Replacing lots of love with lots of blood
Image: Paramount PicturesThere’s always been a deep irony that follows holiday horror films. Typically, we associate holidays like Christmas and Valentine’s Day with whimsical joy, togetherness, and romance. Slapping the horror genre on saccharine happiness feels like kicking someone while their back is turned mid-hug.
On the other end of the spectrum, haters of the holidays will feel right at home with holiday horror. If that’s the case for you, then you owe it to yourself to give My Bloody Valentine — the epitome of an anti-Valentine’s Day film — a try on the occasion of its 45th anniversary.
Directed by George Mihalka with a screenplay by John Beaird, My Bloody Valentine takes place in the small mining town of Valentine Bluffs. Two decades before the movie begins, two supervisors working at the mine leave early to attend a Valentine’s Day party in town, while, unbeknownst to them, a cave collapse strands the remaining group of men. A year after the collapse, the only survivor gets his revenge. He murders those two supervisors and leaves their hearts in a box of Valentine’s Day chocolate with a warning for the town: If they ever host a Valentine’s Day dance again, he’ll return to killing.
In the present day, a group of miners and their girlfriends plan to do just that.
Much like other holiday slashers before it, such as the genre-defining Halloween, My Bloody Valentine grapples with the notion of a community changed by death and struggling to move on. When a young Michael Myers kills his sister, the Myers family home becomes the town’s very own boogeyman that the locals refuse to acknowledge until Myers returns to the scene of the crime. For the town of Valentine Bluffs, holding a Valentine’s Day dance is a direct refusal to acknowledge the horrors that occurred 20 years earlier.
Despite the many similarities Halloween and My Bloody Valentine share — a masked serial killer, the iconic weapon of a kitchen knife or a miner’s pickaxe, an appreciation for artistic kills — the latter was never able to reach the same heights as the former. Roger Ebert and Gene Siskel’s review of Mihalka’s holiday slasher was particularly egregious, with Ebert describing it as “a rip-off of Halloween” that, in comparison to director John Carpenter’s masterpiece, was one of many “lackluster imitations.”

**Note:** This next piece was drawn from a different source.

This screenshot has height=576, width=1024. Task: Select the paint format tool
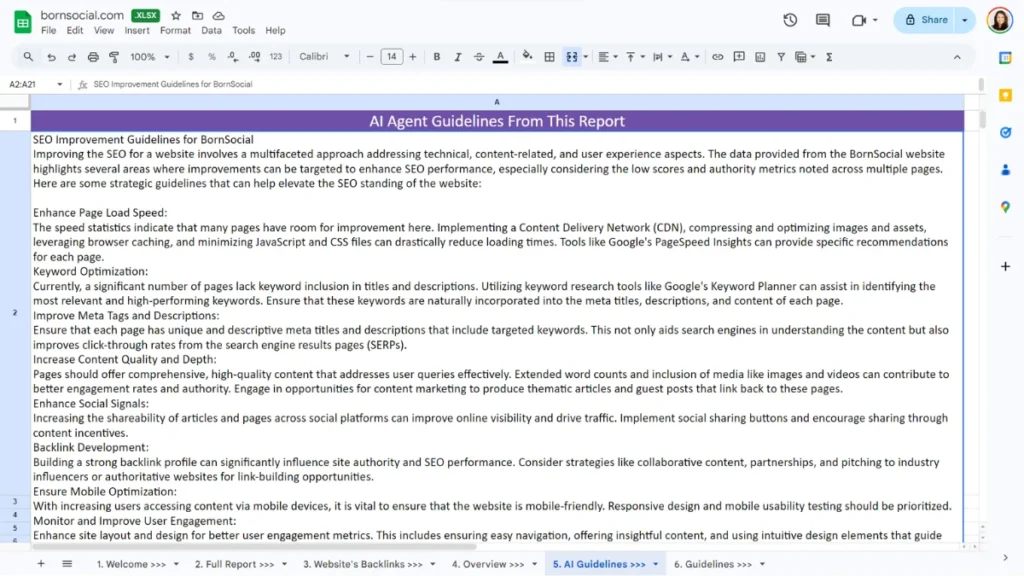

But with the benefit of hindsight, it’s easy to see the distinct legacy My Bloody Valentine left behind. Mihalka’s schlocky slasher wasn’t the first film to depict Valentine’s Day as a horror show waiting to happen — that honor goes to the 1972 British horror anthology from director Freddie Francis, Tales from the Crypt, and its Valentine’s entry, “Poetic Justice”. Still, My Bloody Valentine undoubtedly capitalized on a growing trend in the same way director Bob Clark did with Black Christmas, only with Valentine’s Day. This is all but confirmed with the film’s changing title, originally titled The Secret in an attempt to hide Paramount’s plan to cash in on the holiday slasher craze. The next Valentine’s Day horror film, with Boaz Davidson’s Hospital Massacre, came out just one year later. In the decades since, countless more Valentines-themed slashers have presented horror fans with a fine collection of films that eagerly replace love and romance with lots of blood.
Image: Paramount Pictures/courtesy Everett CollectionWhile My Bloody Valentine earned back what it cost to make, raking in $5.72 million, it was still considered a disappointment compared to distributor Paramount Pictures' previous horror movie, which had brought in $40 million and was released just a year before: the legendary Friday the 13th.
And while it failed to capture audiences’ hearts at its 1981 debut, My Bloody Valentine still managed to garner a cult following, including director Quentin Tarantino. The 2009 reboot of My Bloody Valentine, directed by Patrick Lussier, went on to gross far more than the original, bringing in $101 million on a $15 million budget. With a storyline that, while capturing the essential beats of the original, expanded into something far more appealing to modern audiences — and with 3D technology to intrigue and repulse cinemagoers alike — the reboot showed there was still a lot of love for Mihalka’s horror thriller.
Image: Paramount Pictures/courtesy Everett CollectionThat love is set to continue, with Blumhouse Productions promising to bring the franchise back to life with a reboot sometime in the future. Considering how well the latest Valentine’s Day slasher Heart Eyes did at the cinema, maybe the third time will be the charm for My Bloody Valentine, and this trailblazing franchise will finally get the love its predecessors in the holiday horror genre earned.
My Bloody Valentine is available to stream for free via the Paramount Vault on YouTube.